If all went well, the output shows a disaster. The alpha is spectacularly low: .38. The last column however shows you what to do. If you exclude the first item, alpha increases considerably (to .68, which is above the criterion of .65). Take a look also at the way the questions were formulated) see Question 25 and compare with 26, 27, and 28. Maybe this will help you explain the outcome, and maybe you have a suggestion how to improve the scale.
| Statistics for | Mean | Variance | Std Dev | N of Variables |
|---|---|---|---|---|
| SCALE | 13,0693 | 7,3459 | 2,7103 | 4 |
| Item-total Statistics | ||||
| Scale Mean if Item Deleted | Scale Variance if Item Deleted | Corrected Item-Total Correlation | Alpha if Item Deleted | |
| ARTHOUSE | 8,4922 | 8,3962 | −,3626 | ,6843 |
| FILMINT | 10,6205 | 4,5553 | ,3052 | ,2046 |
| VISIT | 9,9185 | 3,6097 | ,4767 | −,0489 |
| CURIOUS | 10,1768 | 3,3680 | ,4581 | −,0522 |
| Reliability Coefficients | ||||
| N of Cases = 577,0 | N of Items = 4 | |||
| Alpha = ,3827 | ||||
Here are the box plots you wanted:
There is a good chance that you got something that does not quite look like the figure presented here. Maybe you had the missing values as a separate category. To avoid this from happening follow the following procedure:
Select “Simple” and make sure that Summaries for groups of cases is selected. Click on Define. This opens the following Dialogue box.
Select museum1 as variable, and gender for Category axis. Click on Options and this is what you will see.

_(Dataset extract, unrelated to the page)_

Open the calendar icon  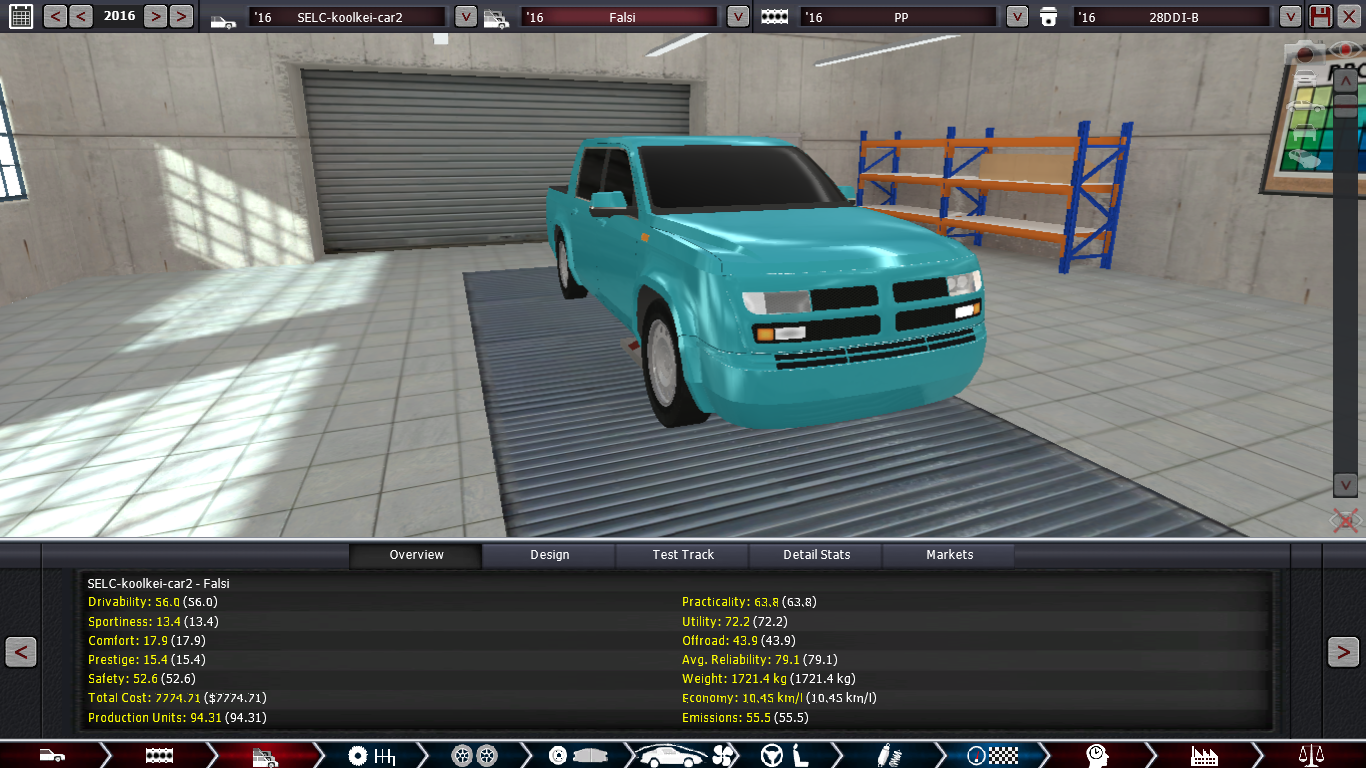(x=20, y=16)
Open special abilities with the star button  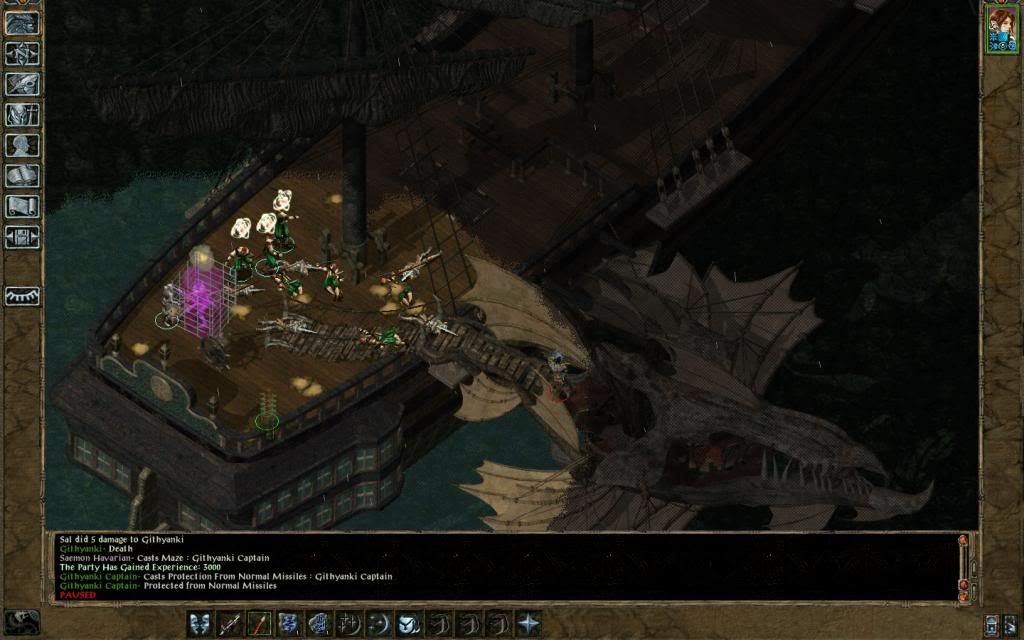tap(527, 623)
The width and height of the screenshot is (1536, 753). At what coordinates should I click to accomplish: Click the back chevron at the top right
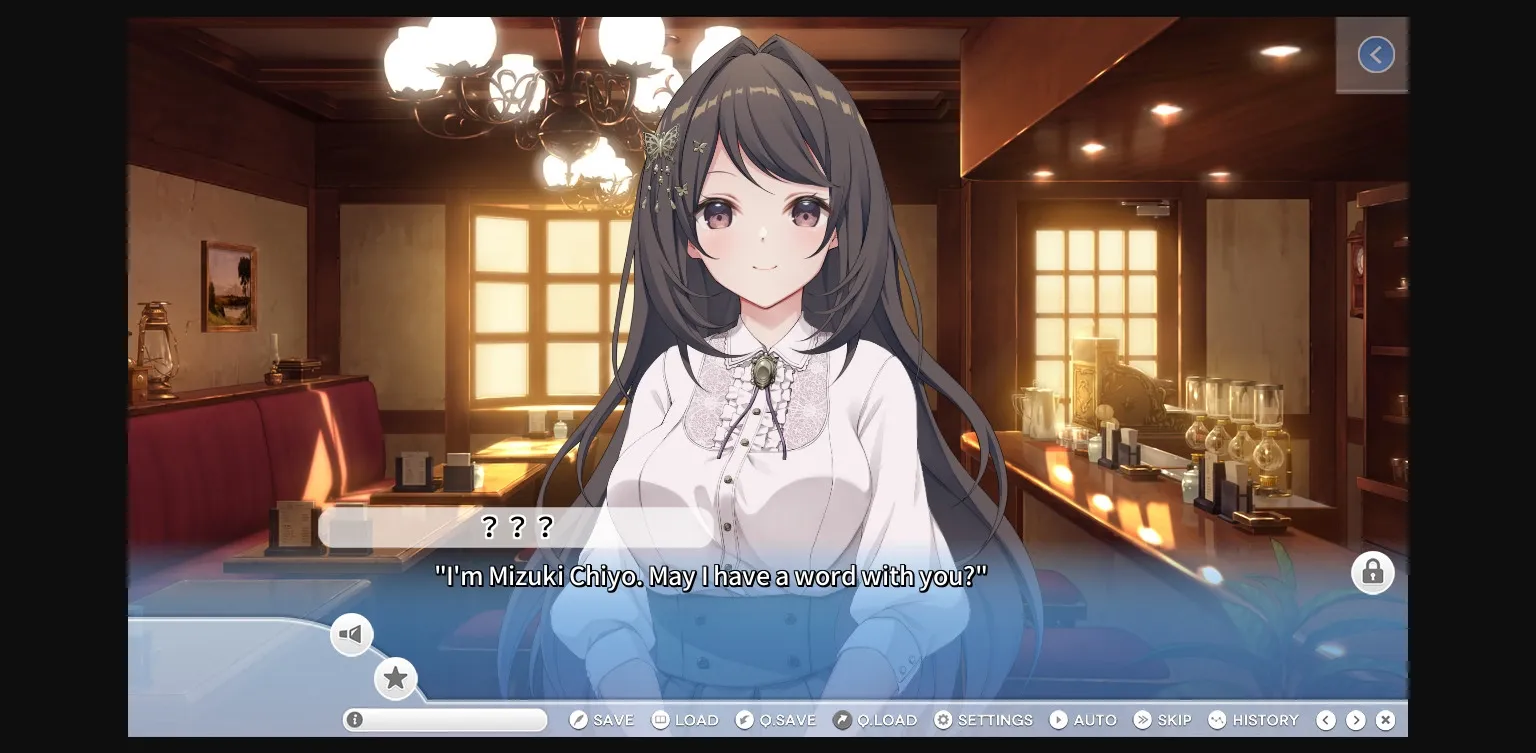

Make sure that the box for Display groups defined by missing values is not ticked! Now click Continue and then on Okay.
Let us return to the output. The box plots for men and women look much the same. 50% of the male part of the sample sits between 2 and 3. The same holds for the females. For both male and female participants we see the same largest observed value that is not an outlier: 1–4. That is all not so very strange, considering the scale that we are looking at, one that runs from 1–5. We do see a number of outliers, that is, values that are more than 1.5 box removed from the 75th percentile. In this situation there is no reason to consider removing these cases from your data set. What is interesting is that the median for female participants is higher than that for the men in the sample. As described in the text of Chapter 8, the median is a much more informative measure for central tendency than mean.
Follow the same procedures and this is what SPSS will show you.
What this graph shows you is that the median is the same for male and female subjects. However, the rest looks different. We see that the females have some outliers (scoring 5), but for the men 5 is the largest observed value that isn’t an outlier. There seems to be a stronger consensus among the women. The spread among men is larger. 50% scores between 1 and 3 and for the women it is between 2 and 3 (or rather 2 and 3, because the scale that was used does not allow for scores between these numbers. On the whole, the graph reveals to you the men seem to have been less interested in art cinema than the women.